A botched experiment, a rejected paper: such things are soon labelled as failures in the academic world. As for talking about them – not the done thing! But that’s just what WUR scientists do in this column. Because failure has its uses. This time, we hear from Eric Schranz, professor of Biosystematics.
‘When I became a full professor, I was 38, which is quite young to be running a chair group. I felt very lucky to be given the opportunity, but it was very demanding as well. I compare it with juggling: as a scientist you keep three balls up in the air, and as a manager suddenly there are 10. Then you’re bound to drop a few. After my Vidi grant, I was rejected for a big grant three times in the space of two years: first the ERC Consolidator grant, then the Dutch Research Council’s Vici grant twice.
I was surprised at how painful that was. Not so much the rejection as the consequences. The university trains you to shine as a specialist, like some kind of superstar. I had to let go of that ambition. Soon after the rejection I was told I needn’t take part in a consortium as one of the partners didn’t consider me a big name in my field. Suddenly, a door had closed for me.
Veni-Vidi-Vici creates the impression that there is a single route to the top, but that’s not the case. In search of alternative routes, I asked my boss Ernst van den Ende (then the director of Plant Sciences) for advice.

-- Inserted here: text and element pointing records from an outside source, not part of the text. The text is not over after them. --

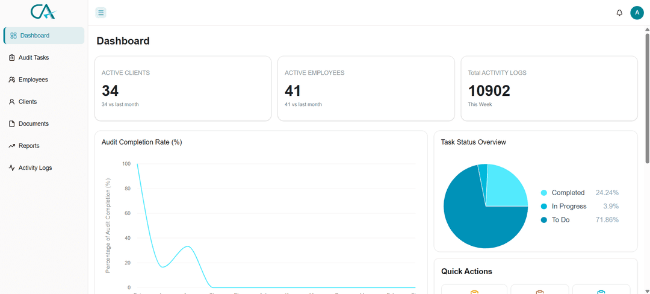650x294 pixels.
Task: Click the Employees people icon
Action: (11, 80)
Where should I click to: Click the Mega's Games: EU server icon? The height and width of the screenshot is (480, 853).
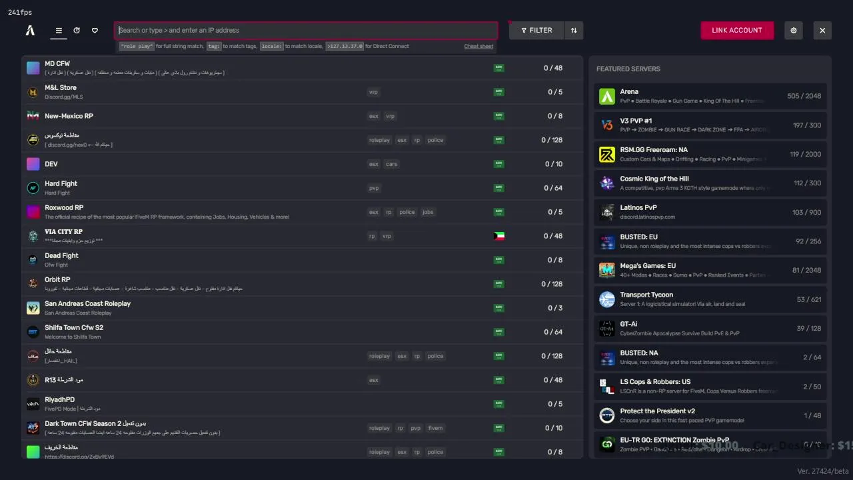click(606, 270)
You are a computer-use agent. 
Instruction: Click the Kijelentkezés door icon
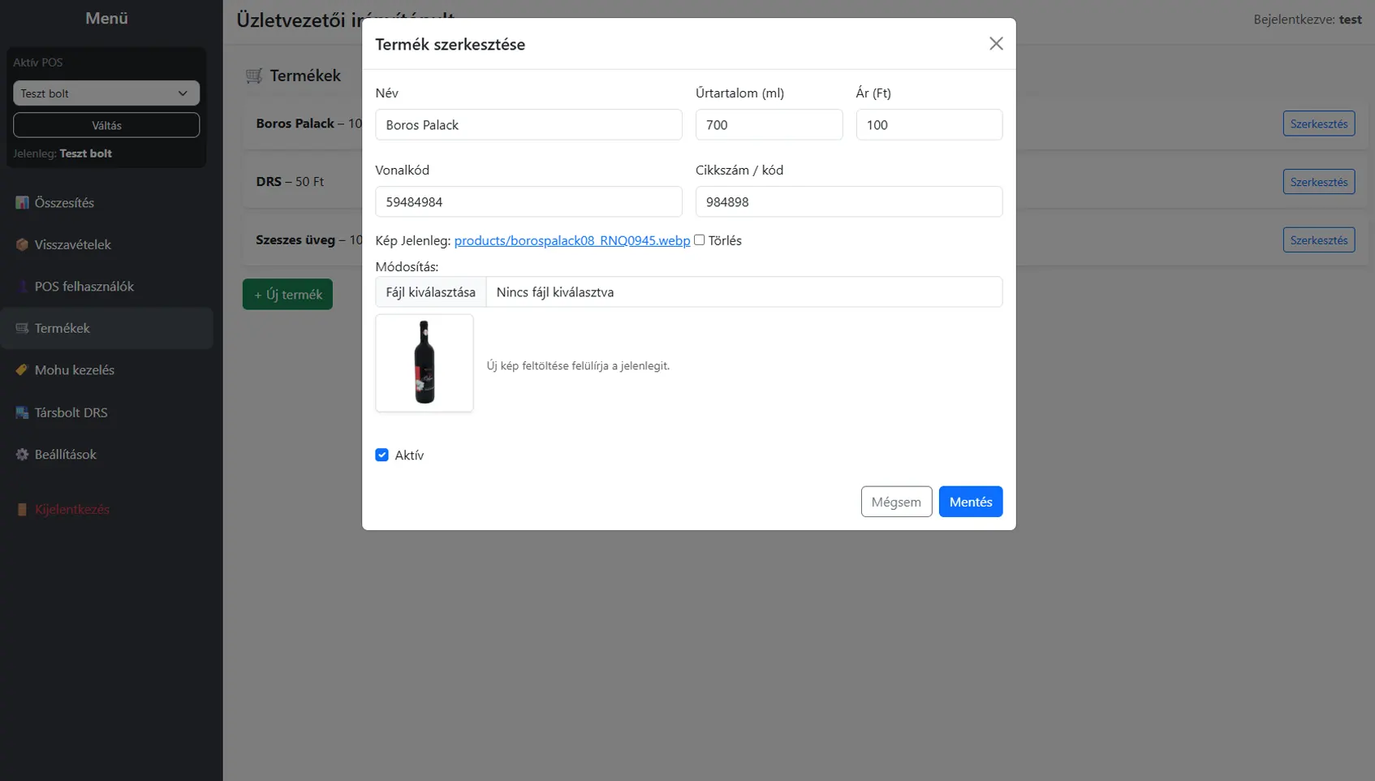click(22, 510)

According to a partner I wasn’t a big name in my field. Suddenly, a door had closed
You don’t have to be a superstar, he said, we need community builders in the sciences as well. Not everyone can be a star player like Messi or LeBron James. It’s really all about collaboration.

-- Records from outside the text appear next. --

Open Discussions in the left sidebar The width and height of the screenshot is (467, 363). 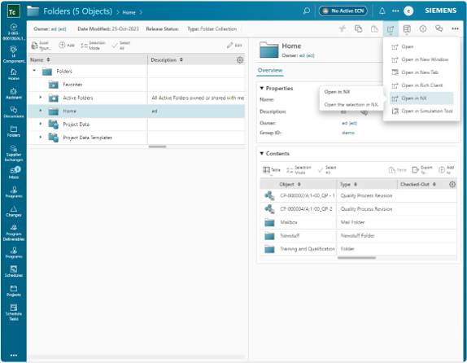pyautogui.click(x=14, y=112)
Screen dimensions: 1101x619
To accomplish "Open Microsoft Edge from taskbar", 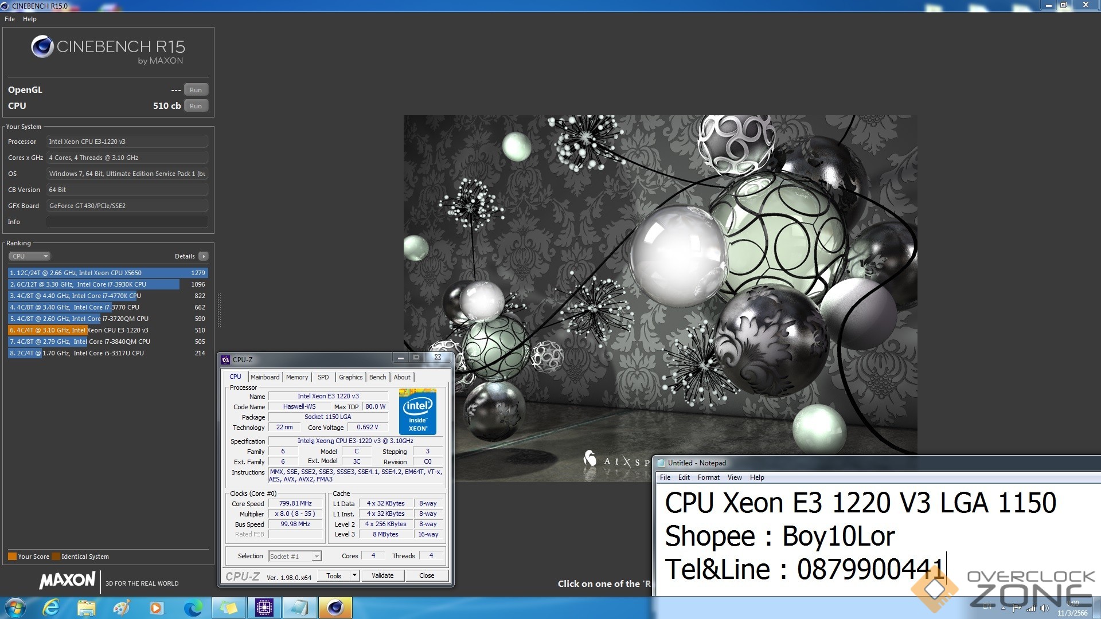I will pos(193,607).
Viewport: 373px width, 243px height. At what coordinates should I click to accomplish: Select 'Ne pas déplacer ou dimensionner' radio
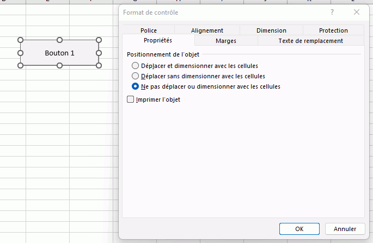click(x=136, y=86)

The setback helped me to embrace my strengths, the version of myself that I had always been: a real team player. I love connecting people. Training PhD students and watching assistant professors grow gives me just as much pleasure as publishing an article in a top journal. I hadn’t realized that beforehand. Success is broader and it’s about meaningful work, being of value in your job and for the people around you.’